━━━━━ EXCERPTED RECORDS

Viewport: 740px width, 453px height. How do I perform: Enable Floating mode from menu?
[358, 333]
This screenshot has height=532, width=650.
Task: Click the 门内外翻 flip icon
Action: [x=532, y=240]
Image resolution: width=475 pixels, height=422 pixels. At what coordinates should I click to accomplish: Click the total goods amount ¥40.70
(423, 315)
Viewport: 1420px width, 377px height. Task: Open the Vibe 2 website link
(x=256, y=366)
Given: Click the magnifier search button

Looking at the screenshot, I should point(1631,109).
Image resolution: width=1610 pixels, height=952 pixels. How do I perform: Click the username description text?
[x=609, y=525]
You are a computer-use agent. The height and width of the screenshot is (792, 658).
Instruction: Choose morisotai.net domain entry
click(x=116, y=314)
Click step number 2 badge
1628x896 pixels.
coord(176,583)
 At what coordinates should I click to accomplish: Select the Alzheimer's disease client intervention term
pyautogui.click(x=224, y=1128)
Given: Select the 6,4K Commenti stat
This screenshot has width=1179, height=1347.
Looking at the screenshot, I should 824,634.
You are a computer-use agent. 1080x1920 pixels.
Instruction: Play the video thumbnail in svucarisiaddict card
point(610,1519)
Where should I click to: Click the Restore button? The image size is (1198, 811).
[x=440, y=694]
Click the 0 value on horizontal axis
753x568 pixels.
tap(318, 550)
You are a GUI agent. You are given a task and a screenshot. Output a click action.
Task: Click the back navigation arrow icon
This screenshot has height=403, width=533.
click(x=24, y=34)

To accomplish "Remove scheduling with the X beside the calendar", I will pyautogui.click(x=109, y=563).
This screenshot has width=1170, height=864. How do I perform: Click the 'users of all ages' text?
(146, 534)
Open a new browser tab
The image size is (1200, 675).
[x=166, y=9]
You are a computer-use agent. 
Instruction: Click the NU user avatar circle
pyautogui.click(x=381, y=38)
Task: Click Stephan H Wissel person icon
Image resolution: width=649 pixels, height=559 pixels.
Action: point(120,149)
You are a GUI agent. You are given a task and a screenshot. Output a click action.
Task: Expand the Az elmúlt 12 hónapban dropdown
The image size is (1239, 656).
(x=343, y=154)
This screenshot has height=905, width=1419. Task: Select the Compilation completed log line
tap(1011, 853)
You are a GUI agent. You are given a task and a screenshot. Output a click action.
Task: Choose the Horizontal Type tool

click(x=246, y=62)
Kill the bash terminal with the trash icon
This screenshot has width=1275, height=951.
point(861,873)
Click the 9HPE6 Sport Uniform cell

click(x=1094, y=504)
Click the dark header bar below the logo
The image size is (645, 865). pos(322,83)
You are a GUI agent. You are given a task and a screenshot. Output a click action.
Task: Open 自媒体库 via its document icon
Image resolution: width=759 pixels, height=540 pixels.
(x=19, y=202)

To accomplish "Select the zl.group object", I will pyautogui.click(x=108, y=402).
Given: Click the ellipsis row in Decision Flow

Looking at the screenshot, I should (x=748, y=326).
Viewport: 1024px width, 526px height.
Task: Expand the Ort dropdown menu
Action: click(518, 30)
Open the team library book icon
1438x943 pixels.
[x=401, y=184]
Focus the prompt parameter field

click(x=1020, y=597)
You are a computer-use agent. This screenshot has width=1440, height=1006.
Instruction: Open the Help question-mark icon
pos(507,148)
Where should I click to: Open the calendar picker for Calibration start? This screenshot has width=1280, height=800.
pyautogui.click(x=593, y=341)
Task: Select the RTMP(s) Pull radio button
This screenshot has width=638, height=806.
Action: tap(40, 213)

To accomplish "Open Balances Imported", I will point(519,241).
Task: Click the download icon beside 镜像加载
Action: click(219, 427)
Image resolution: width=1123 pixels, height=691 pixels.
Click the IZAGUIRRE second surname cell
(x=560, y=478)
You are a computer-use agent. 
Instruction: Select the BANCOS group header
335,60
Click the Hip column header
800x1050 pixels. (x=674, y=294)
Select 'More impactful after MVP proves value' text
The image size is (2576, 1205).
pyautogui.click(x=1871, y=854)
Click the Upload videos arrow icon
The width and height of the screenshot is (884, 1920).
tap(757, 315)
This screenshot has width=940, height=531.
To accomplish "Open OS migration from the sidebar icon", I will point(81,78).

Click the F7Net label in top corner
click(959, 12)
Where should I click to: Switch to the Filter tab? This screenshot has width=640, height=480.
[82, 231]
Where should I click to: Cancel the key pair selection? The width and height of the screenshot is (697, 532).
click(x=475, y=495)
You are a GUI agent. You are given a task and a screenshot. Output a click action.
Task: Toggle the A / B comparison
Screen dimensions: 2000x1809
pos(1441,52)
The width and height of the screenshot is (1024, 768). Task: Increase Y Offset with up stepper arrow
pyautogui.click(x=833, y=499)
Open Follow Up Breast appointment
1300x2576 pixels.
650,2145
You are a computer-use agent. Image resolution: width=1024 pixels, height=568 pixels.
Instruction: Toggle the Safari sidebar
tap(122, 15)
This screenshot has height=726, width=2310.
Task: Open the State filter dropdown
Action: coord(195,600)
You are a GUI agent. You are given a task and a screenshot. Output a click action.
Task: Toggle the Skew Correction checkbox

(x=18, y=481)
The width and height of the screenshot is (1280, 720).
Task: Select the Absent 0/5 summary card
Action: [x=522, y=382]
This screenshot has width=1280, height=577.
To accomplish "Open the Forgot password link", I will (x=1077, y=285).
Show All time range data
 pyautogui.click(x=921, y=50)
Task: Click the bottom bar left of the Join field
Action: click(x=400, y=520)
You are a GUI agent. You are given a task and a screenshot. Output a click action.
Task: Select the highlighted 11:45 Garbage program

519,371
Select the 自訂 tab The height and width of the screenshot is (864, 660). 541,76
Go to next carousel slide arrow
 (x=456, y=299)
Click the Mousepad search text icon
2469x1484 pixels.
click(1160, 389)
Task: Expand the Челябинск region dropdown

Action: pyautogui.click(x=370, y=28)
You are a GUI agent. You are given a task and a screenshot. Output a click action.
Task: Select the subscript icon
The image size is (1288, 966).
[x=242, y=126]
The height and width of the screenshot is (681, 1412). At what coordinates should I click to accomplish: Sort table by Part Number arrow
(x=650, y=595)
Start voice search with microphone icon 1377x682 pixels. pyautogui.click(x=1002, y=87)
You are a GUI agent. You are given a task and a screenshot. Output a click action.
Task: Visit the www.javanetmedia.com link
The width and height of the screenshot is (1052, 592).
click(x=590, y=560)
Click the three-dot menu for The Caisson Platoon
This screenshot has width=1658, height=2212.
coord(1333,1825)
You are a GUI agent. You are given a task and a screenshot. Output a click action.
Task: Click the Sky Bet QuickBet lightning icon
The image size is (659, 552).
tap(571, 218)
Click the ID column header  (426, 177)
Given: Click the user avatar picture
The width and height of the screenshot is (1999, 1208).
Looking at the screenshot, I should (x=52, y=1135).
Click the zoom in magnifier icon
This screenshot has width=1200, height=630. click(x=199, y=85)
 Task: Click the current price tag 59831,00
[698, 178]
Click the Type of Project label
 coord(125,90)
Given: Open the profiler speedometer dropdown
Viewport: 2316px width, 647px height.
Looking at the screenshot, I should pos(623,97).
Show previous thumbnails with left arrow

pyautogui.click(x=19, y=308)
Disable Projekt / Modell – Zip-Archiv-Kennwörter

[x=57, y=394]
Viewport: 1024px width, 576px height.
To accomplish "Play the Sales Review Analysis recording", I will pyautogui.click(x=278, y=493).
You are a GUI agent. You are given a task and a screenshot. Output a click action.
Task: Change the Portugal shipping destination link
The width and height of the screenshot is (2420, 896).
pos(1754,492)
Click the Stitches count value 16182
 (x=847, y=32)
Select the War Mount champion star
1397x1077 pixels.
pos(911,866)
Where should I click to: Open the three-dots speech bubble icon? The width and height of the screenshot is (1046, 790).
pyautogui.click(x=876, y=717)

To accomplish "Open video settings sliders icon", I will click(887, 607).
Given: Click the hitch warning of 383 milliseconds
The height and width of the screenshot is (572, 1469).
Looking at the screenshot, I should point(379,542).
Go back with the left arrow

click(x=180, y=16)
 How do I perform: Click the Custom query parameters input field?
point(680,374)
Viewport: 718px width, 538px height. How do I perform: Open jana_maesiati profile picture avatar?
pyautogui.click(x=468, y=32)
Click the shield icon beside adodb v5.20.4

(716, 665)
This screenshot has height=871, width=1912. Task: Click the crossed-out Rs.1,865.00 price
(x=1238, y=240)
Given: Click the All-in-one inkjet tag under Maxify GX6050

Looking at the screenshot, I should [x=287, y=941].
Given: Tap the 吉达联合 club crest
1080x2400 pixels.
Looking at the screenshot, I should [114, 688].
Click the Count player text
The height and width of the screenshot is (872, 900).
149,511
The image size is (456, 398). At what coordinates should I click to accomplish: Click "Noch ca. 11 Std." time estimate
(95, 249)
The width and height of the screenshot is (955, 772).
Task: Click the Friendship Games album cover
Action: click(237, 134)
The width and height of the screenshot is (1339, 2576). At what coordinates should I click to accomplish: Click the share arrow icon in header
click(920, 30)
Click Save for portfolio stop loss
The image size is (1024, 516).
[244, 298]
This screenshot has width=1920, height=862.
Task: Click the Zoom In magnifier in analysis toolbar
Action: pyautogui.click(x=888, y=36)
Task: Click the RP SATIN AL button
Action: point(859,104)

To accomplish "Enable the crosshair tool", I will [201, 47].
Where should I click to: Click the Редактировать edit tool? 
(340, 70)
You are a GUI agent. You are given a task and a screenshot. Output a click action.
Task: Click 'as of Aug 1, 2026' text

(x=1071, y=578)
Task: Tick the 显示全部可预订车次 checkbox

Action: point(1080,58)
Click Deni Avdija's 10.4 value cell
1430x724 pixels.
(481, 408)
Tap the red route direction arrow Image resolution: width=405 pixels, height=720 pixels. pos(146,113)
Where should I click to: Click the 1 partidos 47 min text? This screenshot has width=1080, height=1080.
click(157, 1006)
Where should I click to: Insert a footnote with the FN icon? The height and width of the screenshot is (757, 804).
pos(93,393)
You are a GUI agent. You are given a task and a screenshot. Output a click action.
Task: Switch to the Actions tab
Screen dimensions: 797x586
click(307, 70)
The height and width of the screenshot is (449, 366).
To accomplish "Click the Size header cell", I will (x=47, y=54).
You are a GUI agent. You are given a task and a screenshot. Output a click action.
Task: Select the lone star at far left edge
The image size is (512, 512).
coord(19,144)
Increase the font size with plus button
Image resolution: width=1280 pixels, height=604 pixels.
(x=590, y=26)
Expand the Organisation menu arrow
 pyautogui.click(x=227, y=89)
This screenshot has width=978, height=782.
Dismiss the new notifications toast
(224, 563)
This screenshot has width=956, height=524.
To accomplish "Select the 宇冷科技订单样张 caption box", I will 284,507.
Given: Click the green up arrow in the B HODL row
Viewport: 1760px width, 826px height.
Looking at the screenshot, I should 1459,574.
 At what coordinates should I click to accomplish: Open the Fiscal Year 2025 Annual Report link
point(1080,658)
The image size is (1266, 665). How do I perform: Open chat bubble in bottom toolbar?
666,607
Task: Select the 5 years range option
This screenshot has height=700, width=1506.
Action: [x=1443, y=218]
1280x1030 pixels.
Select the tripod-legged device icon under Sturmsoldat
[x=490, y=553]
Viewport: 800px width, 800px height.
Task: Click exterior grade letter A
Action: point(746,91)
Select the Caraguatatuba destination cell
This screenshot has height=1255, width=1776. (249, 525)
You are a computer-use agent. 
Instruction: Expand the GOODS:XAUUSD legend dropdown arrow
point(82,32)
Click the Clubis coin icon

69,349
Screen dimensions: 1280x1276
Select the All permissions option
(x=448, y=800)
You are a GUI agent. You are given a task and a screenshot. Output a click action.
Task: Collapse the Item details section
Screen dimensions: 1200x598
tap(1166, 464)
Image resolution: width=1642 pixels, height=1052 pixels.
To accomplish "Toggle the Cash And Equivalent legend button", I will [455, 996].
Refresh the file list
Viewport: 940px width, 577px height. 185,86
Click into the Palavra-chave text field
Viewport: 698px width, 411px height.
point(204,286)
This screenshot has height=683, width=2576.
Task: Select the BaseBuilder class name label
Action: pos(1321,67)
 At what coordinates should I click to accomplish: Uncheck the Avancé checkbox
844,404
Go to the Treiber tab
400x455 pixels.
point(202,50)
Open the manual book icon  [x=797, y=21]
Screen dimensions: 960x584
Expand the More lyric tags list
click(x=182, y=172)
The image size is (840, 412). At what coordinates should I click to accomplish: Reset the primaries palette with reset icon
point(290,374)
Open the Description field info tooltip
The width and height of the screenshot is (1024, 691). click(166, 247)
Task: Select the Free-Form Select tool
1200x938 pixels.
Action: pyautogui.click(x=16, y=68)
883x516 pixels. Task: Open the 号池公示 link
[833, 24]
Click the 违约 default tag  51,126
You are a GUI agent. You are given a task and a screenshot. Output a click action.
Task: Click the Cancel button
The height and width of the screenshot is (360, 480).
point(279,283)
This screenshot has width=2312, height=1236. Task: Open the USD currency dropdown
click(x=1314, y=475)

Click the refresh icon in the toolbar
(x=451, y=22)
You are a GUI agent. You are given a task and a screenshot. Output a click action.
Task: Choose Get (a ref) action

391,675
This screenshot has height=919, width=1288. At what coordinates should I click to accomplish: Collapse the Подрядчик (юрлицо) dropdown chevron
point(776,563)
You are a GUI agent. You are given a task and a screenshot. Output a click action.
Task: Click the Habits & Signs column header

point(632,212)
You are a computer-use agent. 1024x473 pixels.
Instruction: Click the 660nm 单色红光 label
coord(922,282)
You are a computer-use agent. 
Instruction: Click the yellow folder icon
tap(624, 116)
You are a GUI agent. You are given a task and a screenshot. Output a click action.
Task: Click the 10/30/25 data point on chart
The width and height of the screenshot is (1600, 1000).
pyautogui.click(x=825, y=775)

━━━━━━━━━━

DESCRIPTION OF THE TASK >>
Exactly the lines from the one containing "Task: Click the Habits & Signs column header" through the end of the entries above must be output, and no others.

COMPLETED EXERCISE >>
Task: Click the Habits & Signs column header

point(632,212)
You are a computer-use agent. 1024x473 pixels.
Instruction: Click the 660nm 单色红光 label
coord(922,282)
You are a computer-use agent. 
Instruction: Click the yellow folder icon
tap(624, 116)
You are a GUI agent. You are given a task and a screenshot. Output a click action.
Task: Click the 10/30/25 data point on chart
The width and height of the screenshot is (1600, 1000).
pyautogui.click(x=825, y=775)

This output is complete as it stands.